In this week’s two minute property investment news video I talk about the increase in people taking out investment property loans.
One way to track who’s buying property, is to see who’s borrowing money. Anyone competing to buy property has probably noticed the return of the investor, and now the numbers have come out to prove they’re in force.
The latest findings from the Roy Morgan Research Consumer Single Source survey show that over the past four years the number of investment property loans in Australia has grown by 37 per cent compared to an increase of only 4 per cent in the number of owner-occupied loans.
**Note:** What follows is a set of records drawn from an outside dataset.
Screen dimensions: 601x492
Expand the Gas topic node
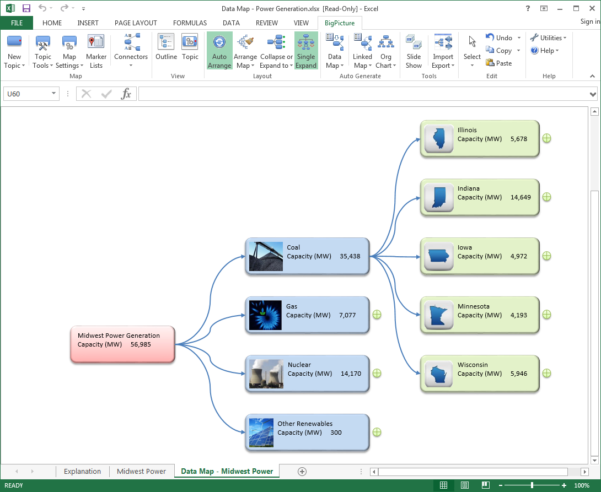tap(377, 314)
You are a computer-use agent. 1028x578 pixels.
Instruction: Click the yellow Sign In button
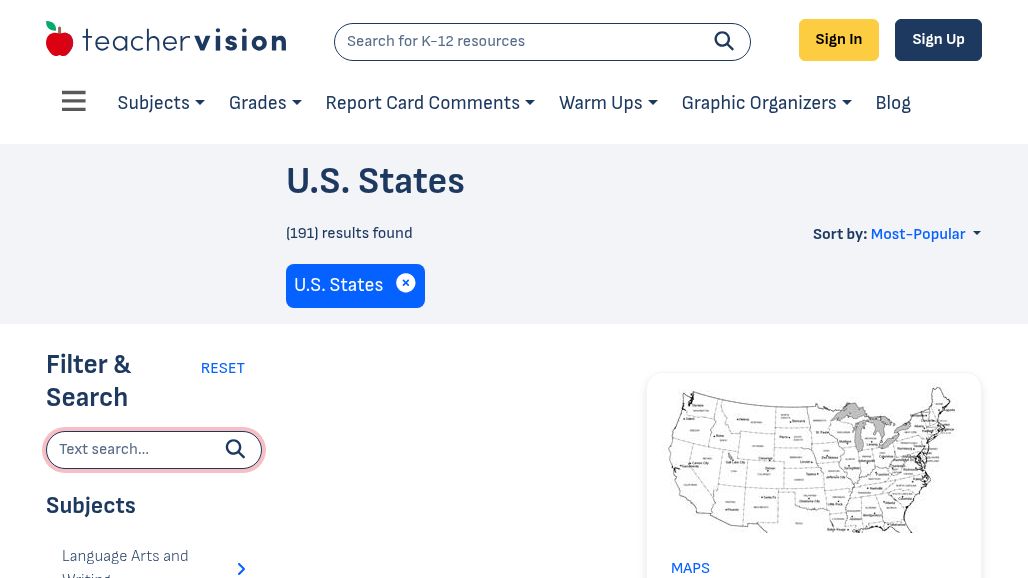click(x=838, y=40)
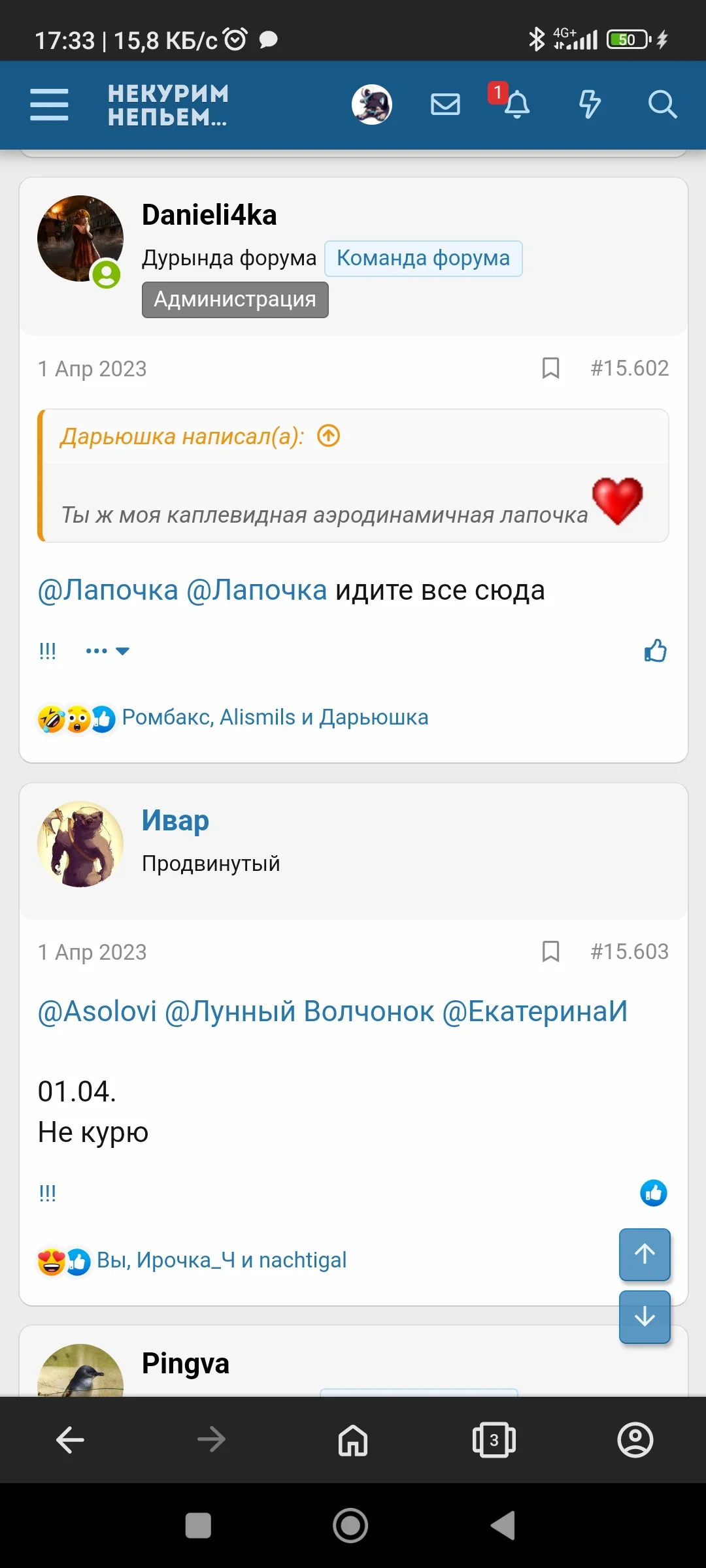Open the private messages envelope

pyautogui.click(x=445, y=103)
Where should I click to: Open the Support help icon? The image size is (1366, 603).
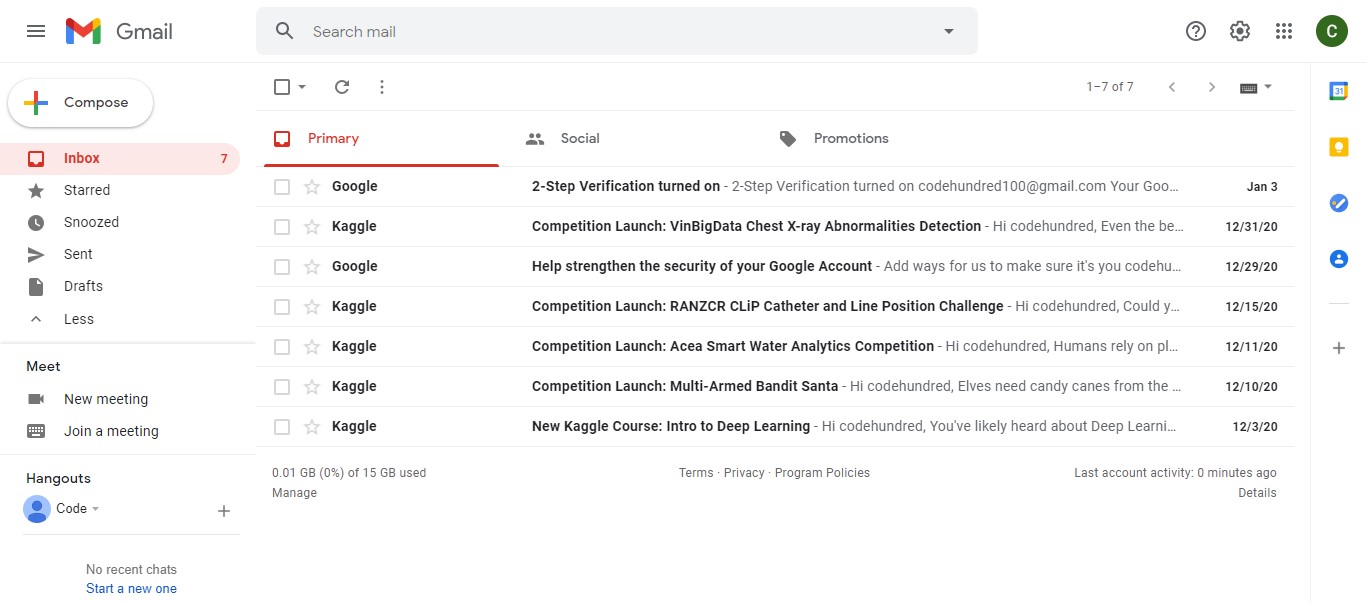(1196, 31)
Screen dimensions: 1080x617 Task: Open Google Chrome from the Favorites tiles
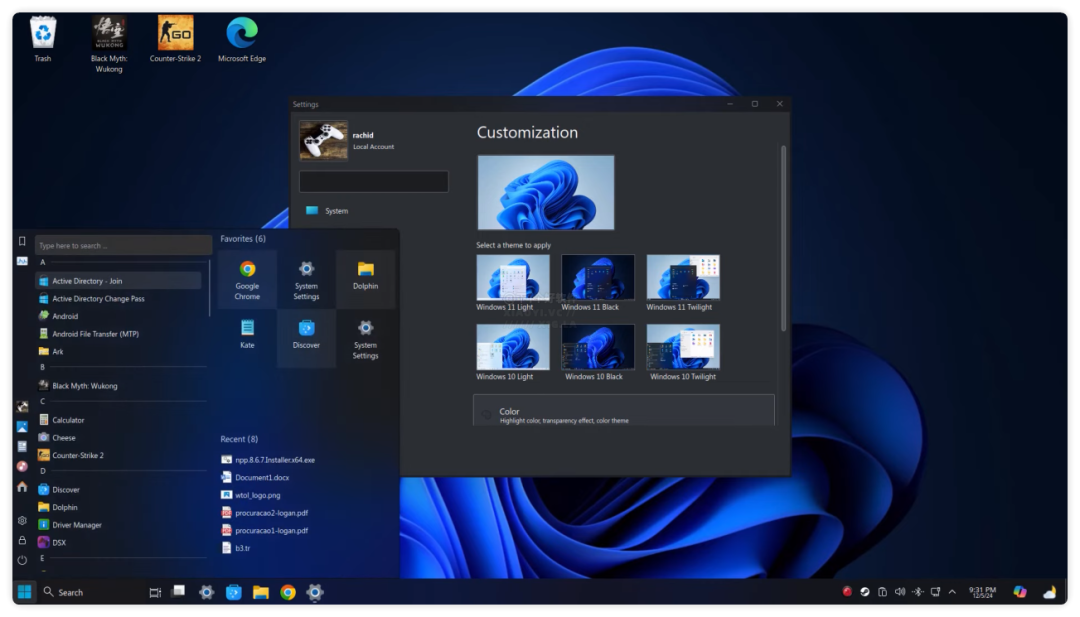(247, 279)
In 2010, just under one million Australians aged over 18 had an investment property loan compared to an estimated 1.31 million as at March 2014, which is an increase of 37 per cent.
Over the same period, the number of Australians with an owner-occupied home loan increased from 4.66 million to 4.83 million, which is an increase of only four per cent.
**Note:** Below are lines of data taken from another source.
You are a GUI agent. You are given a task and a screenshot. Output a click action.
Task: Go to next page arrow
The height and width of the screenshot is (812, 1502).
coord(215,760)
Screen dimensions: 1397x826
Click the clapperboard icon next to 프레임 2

According to the survey, the growth in investment property loans has been driven by the 35 to 64 age group, which accounts for 78 per cent of the increase.
Norman Morris, a communications director at Roy Morgan, notes the level of borrowing by investors in coming years will be highly dependent on government policy and the economic climate.
Morris says “The future of negative gearing, increased property investment by self-managed super funds and interest rates are some of the factors likely to play an important role in the attractiveness of borrowing for investment property in the future.”